Here is a template of technical design doc that I use.
| Introduction | ||
| This technical design document outlines the architecture, components, algorithms, and technologies used in building this system. |
| Project Context | ||
| Term | Details | Notes |
| Problem Statement: | Existing feature vendor shutting down | Shutting down by …. |
| Goals & Objectives: | Develop inhouse services for this feature | |
| Non-Goals: | Identify any related problems that this design intentionally does not address. | |
| Platforms: | Web, iOS, Android | |
| Data | ||
| Term | Details | Notes |
| Data sources | CloudSQL PostgreSQL | Existing ad data |
| Data storage | PostgreSQL | No new data storage needed for this project |
| Data Preprocessing | batch processing | |
| Data Pipeline | N/A | |
| Data Model | N/A | |
| Business Logic | ||
| Term | Details | Notes |
| Feature Logic | Details about feature logic | |
| Algorithms | Content-based filtering | |
| Model Training | N/A | |
| Evaluation | manual and debug log to include query and results to evaluate accuracy by data team | Checking accuracy of result |
| System Architecture | ||
| Term | Details | Notes |
| Data Ingestion Layer | No new data ingestion needed, existing data ingested by indexer from database to Elasticsearch will be used in this feature | |
| Storage Layer | No new data storage needed as we plan to query Elasticsearch realtime | |
| Logic Layer | Logic will be structured in Elasticsearch query. and Executed by Golang service | |
| API Layer |
API type: RESTful Endpoints: A new GET endpoint to get a list of data by item ID Endpoint mocks: TBD Authentication: no-auth, public Technologies: Golang |
API types: RESTful/grpc/GraphQL/web-socket/custom |
| Cache Layer | N/A | |
| User Interface |
Integration: Integration in web/iOS/Android Feature: no new feature. follow existing UI |
|
| Deployment and Scalability | ||
| Term | Details | Notes |
| Deployment | Service will be deployed in Kubernetes cluster | |
| Scalability | Additional load will be introduced in Elasticsearch, need to scale ES cluster accordingly if needed.
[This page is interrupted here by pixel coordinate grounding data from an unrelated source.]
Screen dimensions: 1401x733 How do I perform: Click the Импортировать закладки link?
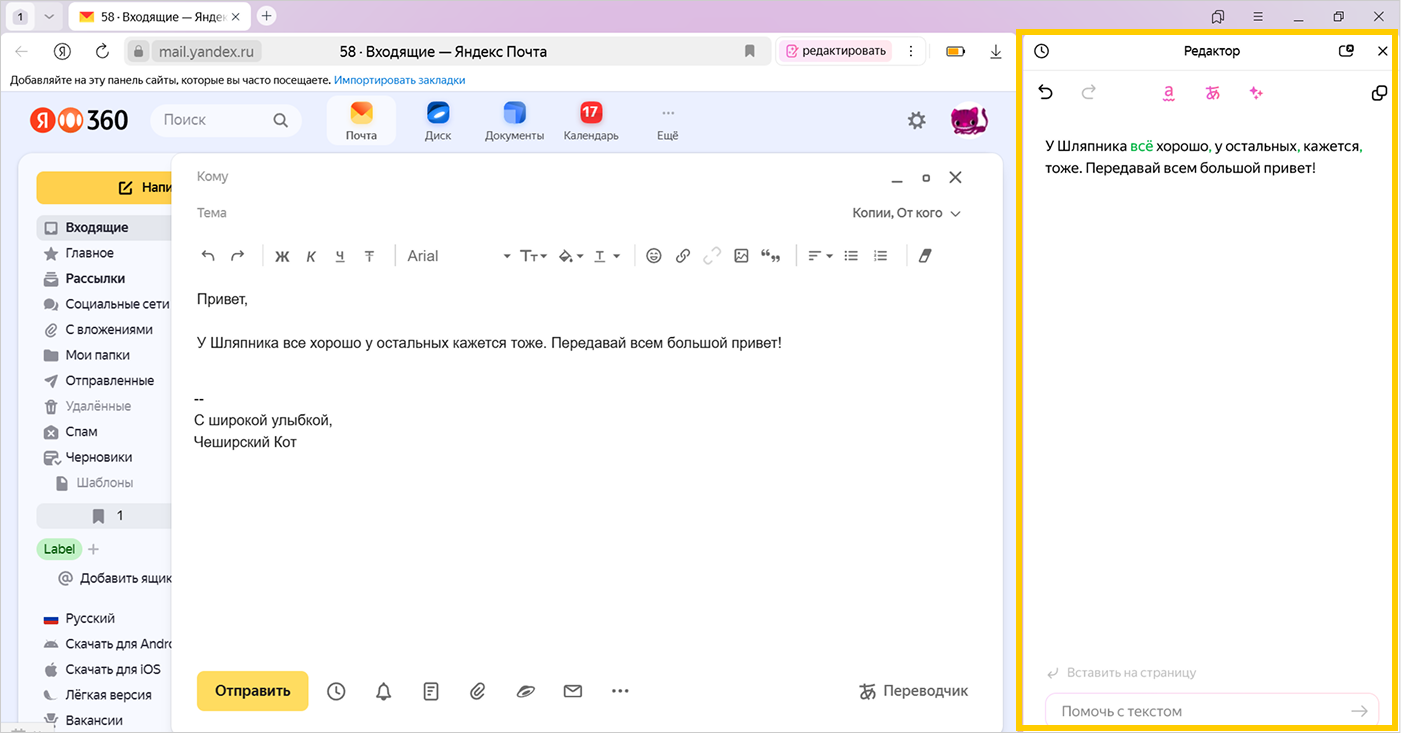(x=399, y=80)
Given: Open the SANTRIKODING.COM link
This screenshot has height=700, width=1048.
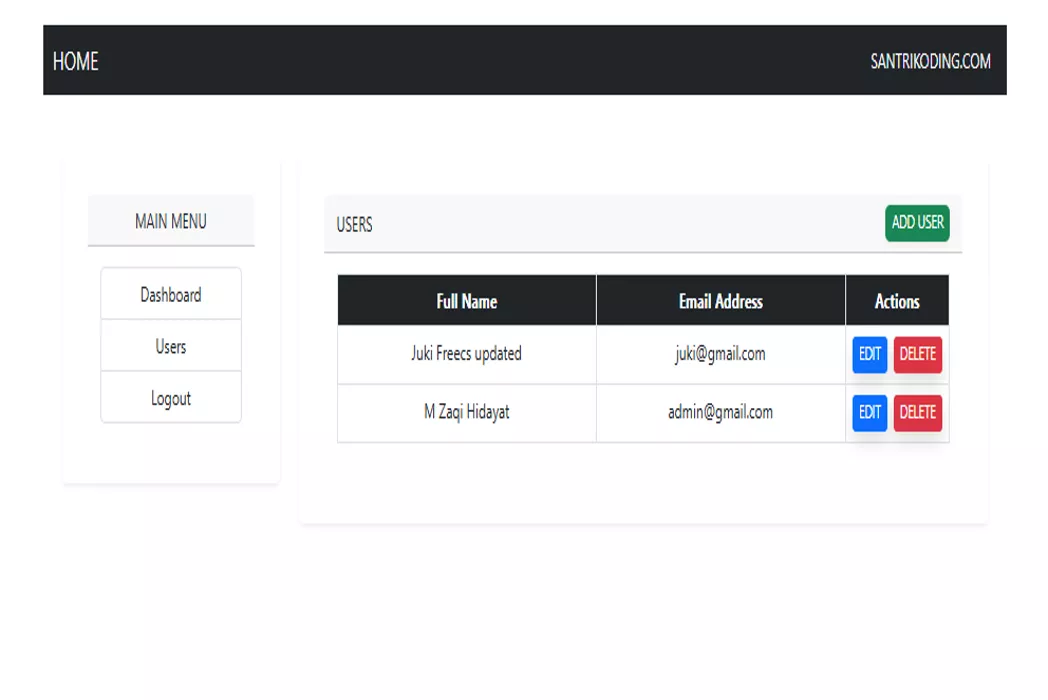Looking at the screenshot, I should click(x=930, y=62).
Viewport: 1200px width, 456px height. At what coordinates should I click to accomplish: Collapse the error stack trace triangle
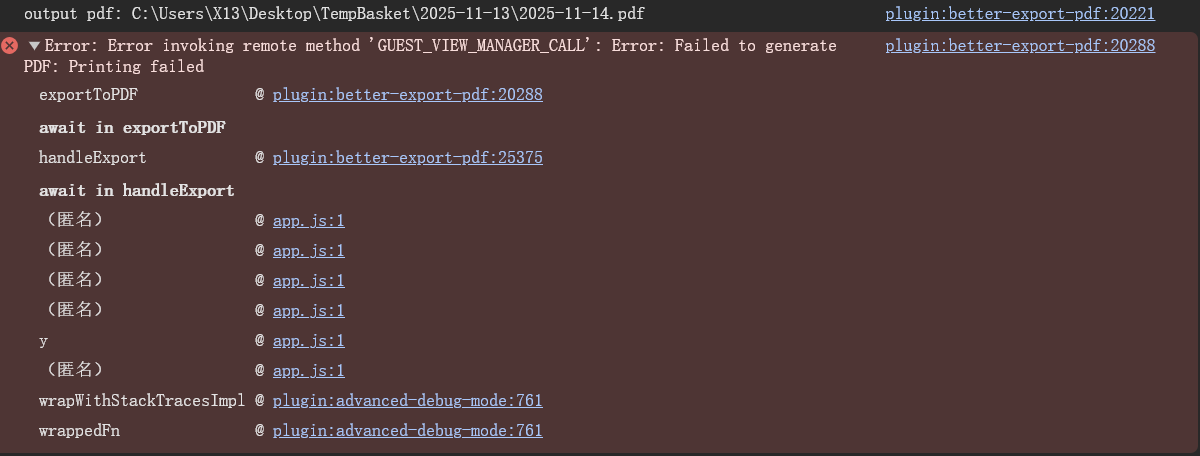(x=34, y=46)

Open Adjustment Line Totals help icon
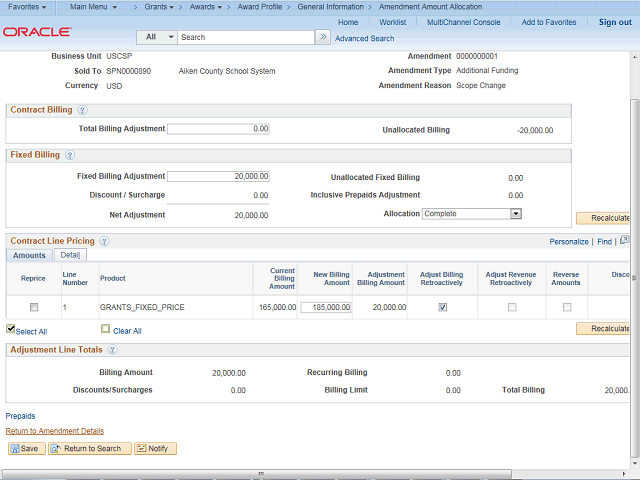[112, 350]
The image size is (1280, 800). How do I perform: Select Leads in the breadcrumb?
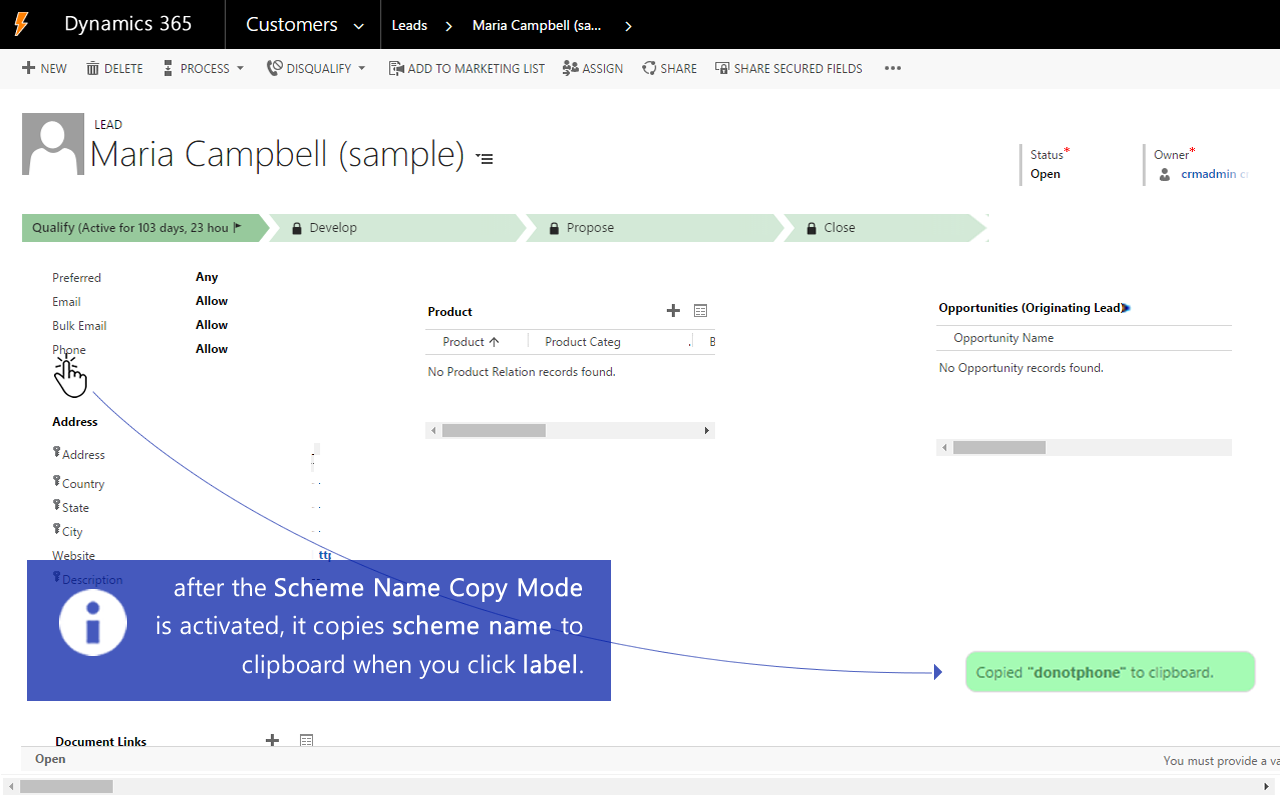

Golang Service needs to scale based on CPU/memory and need to monitor ommkill |
|
| Fault Tolerance | ||
| Term | Details | Notes |
| Data Replication: | Elasticsearch: Ensure data availability and resilience against node failures. | |
| Service Redundancy | Elasticsearch: Check load balancing config to distribute traffic among redundant instances. | |
| Failure Detection and Recovery | Automated Recovery: Elasticsearch has the necessary mechanism for automated recovery for node failure, so as Kuberneties for pod failure. | |
| Data Transaction Management | N/A | ACID properties for critical operations |
| Fallback Mechanisms | No fallback but gracefully handle service degradation. | |
| Circuit Breakers | N/A | Clients to implement exponential backoff and jitter for retry. Temporarily halt requests for a failing service. |
| Chaos Testing | ||
| Security | ||
| Term | Details | Notes |
| Data privacy | no Personal Identifiable Information (PII) data should be exposed in ethe ndpoint response | |
| Monitoring and Alerting | ||
| Term | Details | Notes |
| Health Monitoring | Monitor system metrics, such as CPU utilization, memory usage, and network latency, to detect anomalies and potential failures. Use tools like Prometheus and Grafana for real-time monitoring and visualization. |
|
| Alerting | Set up alerting for Endpoint and Elasticsearch. | |